• _EXERCISE GOAL_
From the first line to the last, print the data exactly as written.

• • • • •

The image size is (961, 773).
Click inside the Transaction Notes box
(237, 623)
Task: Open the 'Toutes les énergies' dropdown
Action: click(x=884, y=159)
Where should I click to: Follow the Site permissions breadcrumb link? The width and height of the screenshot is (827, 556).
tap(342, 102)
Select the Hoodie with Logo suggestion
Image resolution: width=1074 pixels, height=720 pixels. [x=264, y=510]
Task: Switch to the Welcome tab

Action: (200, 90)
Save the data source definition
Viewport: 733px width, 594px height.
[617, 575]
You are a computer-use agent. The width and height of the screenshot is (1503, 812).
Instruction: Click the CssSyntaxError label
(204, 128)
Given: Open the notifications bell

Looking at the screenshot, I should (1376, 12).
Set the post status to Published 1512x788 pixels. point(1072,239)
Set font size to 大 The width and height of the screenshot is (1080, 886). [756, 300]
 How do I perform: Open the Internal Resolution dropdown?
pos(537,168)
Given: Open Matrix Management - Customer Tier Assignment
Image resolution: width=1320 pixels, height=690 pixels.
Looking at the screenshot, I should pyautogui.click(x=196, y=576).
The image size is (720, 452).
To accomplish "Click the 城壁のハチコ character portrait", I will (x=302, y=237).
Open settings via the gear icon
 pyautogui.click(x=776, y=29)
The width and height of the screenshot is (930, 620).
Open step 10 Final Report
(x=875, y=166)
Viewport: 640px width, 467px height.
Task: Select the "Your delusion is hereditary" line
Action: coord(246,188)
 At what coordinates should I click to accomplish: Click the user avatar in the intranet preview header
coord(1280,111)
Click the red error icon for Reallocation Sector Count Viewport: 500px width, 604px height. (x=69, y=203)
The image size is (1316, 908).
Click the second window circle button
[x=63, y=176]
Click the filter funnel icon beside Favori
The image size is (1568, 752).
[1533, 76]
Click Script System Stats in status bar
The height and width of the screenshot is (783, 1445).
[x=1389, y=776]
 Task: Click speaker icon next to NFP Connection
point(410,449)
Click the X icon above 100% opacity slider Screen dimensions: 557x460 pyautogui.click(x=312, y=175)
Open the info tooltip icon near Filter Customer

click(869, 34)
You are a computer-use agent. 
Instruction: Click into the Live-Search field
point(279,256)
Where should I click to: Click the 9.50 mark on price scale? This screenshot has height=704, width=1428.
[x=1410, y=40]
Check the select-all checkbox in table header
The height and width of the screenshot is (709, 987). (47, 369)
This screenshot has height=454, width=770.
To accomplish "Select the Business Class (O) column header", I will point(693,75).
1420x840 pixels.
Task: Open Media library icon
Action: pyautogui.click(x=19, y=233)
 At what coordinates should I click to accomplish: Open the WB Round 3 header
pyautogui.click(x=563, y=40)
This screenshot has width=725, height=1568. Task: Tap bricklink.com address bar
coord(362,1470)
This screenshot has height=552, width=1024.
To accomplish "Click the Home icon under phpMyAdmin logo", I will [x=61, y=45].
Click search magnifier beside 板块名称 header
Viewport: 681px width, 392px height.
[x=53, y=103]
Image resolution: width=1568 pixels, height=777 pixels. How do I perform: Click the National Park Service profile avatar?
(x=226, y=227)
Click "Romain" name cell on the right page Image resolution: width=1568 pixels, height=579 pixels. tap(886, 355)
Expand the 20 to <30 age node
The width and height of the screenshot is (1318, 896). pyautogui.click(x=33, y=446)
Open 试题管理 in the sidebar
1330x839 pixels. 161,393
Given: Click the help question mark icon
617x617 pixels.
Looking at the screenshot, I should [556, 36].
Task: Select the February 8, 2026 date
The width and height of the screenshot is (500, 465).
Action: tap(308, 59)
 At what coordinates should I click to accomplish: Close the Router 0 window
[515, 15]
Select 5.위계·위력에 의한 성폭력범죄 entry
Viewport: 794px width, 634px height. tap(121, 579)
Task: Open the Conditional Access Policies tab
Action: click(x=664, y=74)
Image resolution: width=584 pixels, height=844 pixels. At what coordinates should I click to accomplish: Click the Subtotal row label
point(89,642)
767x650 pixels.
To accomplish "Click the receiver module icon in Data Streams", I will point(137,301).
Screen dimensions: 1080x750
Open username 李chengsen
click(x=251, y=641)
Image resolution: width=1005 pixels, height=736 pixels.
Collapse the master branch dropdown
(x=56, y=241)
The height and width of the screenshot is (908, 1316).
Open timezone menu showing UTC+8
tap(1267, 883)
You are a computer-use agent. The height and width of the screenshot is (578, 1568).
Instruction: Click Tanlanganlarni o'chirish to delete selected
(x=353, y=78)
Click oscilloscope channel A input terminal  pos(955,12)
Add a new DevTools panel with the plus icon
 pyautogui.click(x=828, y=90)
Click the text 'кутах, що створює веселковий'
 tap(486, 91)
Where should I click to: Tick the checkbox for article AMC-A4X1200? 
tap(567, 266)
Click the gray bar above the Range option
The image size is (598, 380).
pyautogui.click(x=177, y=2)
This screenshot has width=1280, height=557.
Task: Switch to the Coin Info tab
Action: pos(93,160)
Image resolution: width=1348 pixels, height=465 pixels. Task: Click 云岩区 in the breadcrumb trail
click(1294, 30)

• • • • •

• _YOUR SOLUTION_
The image size is (961, 773).
Click inside the Transaction Notes box
(237, 623)
Task: Open the 'Toutes les énergies' dropdown
Action: click(x=884, y=159)
Where should I click to: Follow the Site permissions breadcrumb link? The width and height of the screenshot is (827, 556).
tap(342, 102)
Select the Hoodie with Logo suggestion
Image resolution: width=1074 pixels, height=720 pixels. [x=264, y=510]
Task: Switch to the Welcome tab

Action: (200, 90)
Save the data source definition
Viewport: 733px width, 594px height.
[617, 575]
You are a computer-use agent. The width and height of the screenshot is (1503, 812).
Instruction: Click the CssSyntaxError label
(204, 128)
Given: Open the notifications bell

Looking at the screenshot, I should (1376, 12).
Set the post status to Published 1512x788 pixels. point(1072,239)
Set font size to 大 The width and height of the screenshot is (1080, 886). [756, 300]
 How do I perform: Open the Internal Resolution dropdown?
pos(537,168)
Given: Open Matrix Management - Customer Tier Assignment
Image resolution: width=1320 pixels, height=690 pixels.
Looking at the screenshot, I should pyautogui.click(x=196, y=576).
The image size is (720, 452).
To accomplish "Click the 城壁のハチコ character portrait", I will (x=302, y=237).
Open settings via the gear icon
 pyautogui.click(x=776, y=29)
The width and height of the screenshot is (930, 620).
Open step 10 Final Report
(x=875, y=166)
Viewport: 640px width, 467px height.
Task: Select the "Your delusion is hereditary" line
Action: coord(246,188)
 At what coordinates should I click to accomplish: Click the user avatar in the intranet preview header
coord(1280,111)
Click the red error icon for Reallocation Sector Count Viewport: 500px width, 604px height. (x=69, y=203)
The image size is (1316, 908).
Click the second window circle button
[x=63, y=176]
Click the filter funnel icon beside Favori
The image size is (1568, 752).
[1533, 76]
Click Script System Stats in status bar
The height and width of the screenshot is (783, 1445).
[x=1389, y=776]
 Task: Click speaker icon next to NFP Connection
point(410,449)
Click the X icon above 100% opacity slider Screen dimensions: 557x460 pyautogui.click(x=312, y=175)
Open the info tooltip icon near Filter Customer

click(869, 34)
You are a computer-use agent. 
Instruction: Click into the Live-Search field
point(279,256)
Where should I click to: Click the 9.50 mark on price scale? This screenshot has height=704, width=1428.
[x=1410, y=40]
Check the select-all checkbox in table header
The height and width of the screenshot is (709, 987). (47, 369)
This screenshot has height=454, width=770.
To accomplish "Select the Business Class (O) column header", I will point(693,75).
1420x840 pixels.
Task: Open Media library icon
Action: pyautogui.click(x=19, y=233)
 At what coordinates should I click to accomplish: Open the WB Round 3 header
pyautogui.click(x=563, y=40)
This screenshot has width=725, height=1568. Task: Tap bricklink.com address bar
coord(362,1470)
This screenshot has height=552, width=1024.
To accomplish "Click the Home icon under phpMyAdmin logo", I will [x=61, y=45].
Click search magnifier beside 板块名称 header
Viewport: 681px width, 392px height.
[x=53, y=103]
Image resolution: width=1568 pixels, height=777 pixels. How do I perform: Click the National Park Service profile avatar?
(x=226, y=227)
Click "Romain" name cell on the right page Image resolution: width=1568 pixels, height=579 pixels. tap(886, 355)
Expand the 20 to <30 age node
The width and height of the screenshot is (1318, 896). pyautogui.click(x=33, y=446)
Open 试题管理 in the sidebar
1330x839 pixels. 161,393
Given: Click the help question mark icon
617x617 pixels.
Looking at the screenshot, I should [556, 36].
Task: Select the February 8, 2026 date
The width and height of the screenshot is (500, 465).
Action: tap(308, 59)
 At what coordinates should I click to accomplish: Close the Router 0 window
[515, 15]
Select 5.위계·위력에 의한 성폭력범죄 entry
Viewport: 794px width, 634px height. tap(121, 579)
Task: Open the Conditional Access Policies tab
Action: click(x=664, y=74)
Image resolution: width=584 pixels, height=844 pixels. At what coordinates should I click to accomplish: Click the Subtotal row label
point(89,642)
767x650 pixels.
To accomplish "Click the receiver module icon in Data Streams", I will point(137,301).
Screen dimensions: 1080x750
Open username 李chengsen
click(x=251, y=641)
Image resolution: width=1005 pixels, height=736 pixels.
Collapse the master branch dropdown
(x=56, y=241)
The height and width of the screenshot is (908, 1316).
Open timezone menu showing UTC+8
tap(1267, 883)
You are a computer-use agent. The height and width of the screenshot is (578, 1568).
Instruction: Click Tanlanganlarni o'chirish to delete selected
(x=353, y=78)
Click oscilloscope channel A input terminal  pos(955,12)
Add a new DevTools panel with the plus icon
 pyautogui.click(x=828, y=90)
Click the text 'кутах, що створює веселковий'
 tap(486, 91)
Where should I click to: Tick the checkbox for article AMC-A4X1200? 
tap(567, 266)
Click the gray bar above the Range option
The image size is (598, 380).
pyautogui.click(x=177, y=2)
This screenshot has width=1280, height=557.
Task: Switch to the Coin Info tab
Action: pos(93,160)
Image resolution: width=1348 pixels, height=465 pixels. Task: Click 云岩区 in the breadcrumb trail
click(1294, 30)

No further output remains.